A daily bulletin of news & opinion

6 January 2010

The US is having a love affair with street food. There has been an explosion of ever more enterprising mobile food carts from LA to Portland and New Orleans to NY and it’s starting to take off in the UK.

Historically, the popularity of street food in America followed immigration patterns: taco trucks migrated from Mexican construction sites up the coast to LA and then north to San Francisco, Portland and Vancouver. In Portland, food trucks are the most interesting way to eat your way through the city and are stationed in downtown parking lots, on pavements and in parks. Not only are they everywhere but there is a truck for every kind of food – from schnitzel to jambalaya to dumplings. New York has always had a vibrant street food scene with hot dog and Halal carts but now the longest lines are found at Super Taco on 96th and Broadway and Van Leeuwan Artisan ice cream. Last summer the city’s Mayor Bloomberg and Portland’s Mayor Sam Adams had a heated discussion over which city had the best food carts.

Lately, famous chefs have begun to open their own carts – New York chef Tom Colicchio has expanded his Wichcraft sandwich carts from New York to San Francisco and Las Vegas. At Danny Meyer’s Shake Shack in New York’s Madison Square Park even in winter people wait in lines all the way around the park for a Shackburger and frozen custard milkshakes. Meyer is opening a fourth Shake Shack on Miami’s Lincoln Road this spring, two more in New York in 2010 and his first international shake shack outpost in Kuwait City. But the Kogi BBQ-to-go truck in LA has really turned the tide from food cart to food cult. Every day Kogi BBQ Twitters its location and daily specials. Kogi fans jump in their car for the thrill of hunting down the truck to wait in line, sometimes for an hour, to eat its mix of Korean/Mexican food. Many people drive miles out their way for Kogi’s short rib taco and kimchi quesadilla.

The trend for street food is slowly making its way to the UK, where there is not such a culture for street-eating and health regulations make mobile trucks tricky. Joel Henderson, the proprietor of slow food taquillera truck Daddy Donkey on Leather Lane, says, “We are the only guys in London doing burritos and tacos from a truck.” In 2010, the capital plans to host Britain’s first Street food awards. Henderson already is planning to expand his fleet of trucks. “With the street food awards, there is a massive branding opportunity and we’re going to be part of that.”

In the US, big chains such as Taco Bell are trying to get in on the act, and the Mexican fast food brand now has three food trucks on the West Coast.
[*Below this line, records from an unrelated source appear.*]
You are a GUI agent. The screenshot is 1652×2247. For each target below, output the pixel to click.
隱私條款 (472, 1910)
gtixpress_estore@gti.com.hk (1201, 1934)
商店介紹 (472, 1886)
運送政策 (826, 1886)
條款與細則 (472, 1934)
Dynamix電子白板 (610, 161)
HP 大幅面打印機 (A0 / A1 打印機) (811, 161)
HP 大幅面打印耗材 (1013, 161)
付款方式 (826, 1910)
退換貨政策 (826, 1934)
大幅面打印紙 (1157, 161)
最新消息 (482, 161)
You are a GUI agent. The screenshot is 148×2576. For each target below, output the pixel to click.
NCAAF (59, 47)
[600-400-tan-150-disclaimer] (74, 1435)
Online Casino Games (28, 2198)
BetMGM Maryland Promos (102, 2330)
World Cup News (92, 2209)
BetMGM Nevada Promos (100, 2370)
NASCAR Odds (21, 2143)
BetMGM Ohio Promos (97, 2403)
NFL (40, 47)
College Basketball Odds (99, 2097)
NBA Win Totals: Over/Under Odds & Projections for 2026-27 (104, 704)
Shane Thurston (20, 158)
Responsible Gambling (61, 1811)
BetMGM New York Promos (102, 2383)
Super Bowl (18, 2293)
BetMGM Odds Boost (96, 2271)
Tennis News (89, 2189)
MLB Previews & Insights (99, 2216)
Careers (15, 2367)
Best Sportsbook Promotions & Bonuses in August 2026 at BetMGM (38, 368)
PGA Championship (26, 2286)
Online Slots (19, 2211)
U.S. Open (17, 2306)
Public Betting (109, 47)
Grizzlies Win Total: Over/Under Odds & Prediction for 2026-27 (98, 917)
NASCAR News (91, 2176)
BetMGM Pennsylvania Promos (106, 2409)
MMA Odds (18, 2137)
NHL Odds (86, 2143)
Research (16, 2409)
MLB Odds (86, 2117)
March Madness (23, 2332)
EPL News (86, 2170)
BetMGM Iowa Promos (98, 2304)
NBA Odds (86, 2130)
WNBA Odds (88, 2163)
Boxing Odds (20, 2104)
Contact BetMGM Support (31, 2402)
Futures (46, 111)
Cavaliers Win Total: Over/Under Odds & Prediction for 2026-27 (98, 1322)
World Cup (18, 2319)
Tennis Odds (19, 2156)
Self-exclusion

Burgerville, a Pacific Northwest fast food hamburger chain with 39 locations in Oregon and Washington, also launched a bright yellow food cart and Twitters the truck’s location. And now Subway, the fast-food sandwich chain, has decided to make street food even more accessible to its most loyal customer base – the construction worker. At the end of January, workers rebuilding the Freedom Tower at Ground Zero will enjoy a Subway lunch in the sky. A shipping container kitted out as a sandwich shop will be hung from a crane and lifted each week through each of the tower’s 105 floors, saving builders the long lunchtime trip to the ground. But will an elevated Subway ruin business for the lowly street cart? Unlikely. But you can be sure of one thing – there won’t be any lines around the block.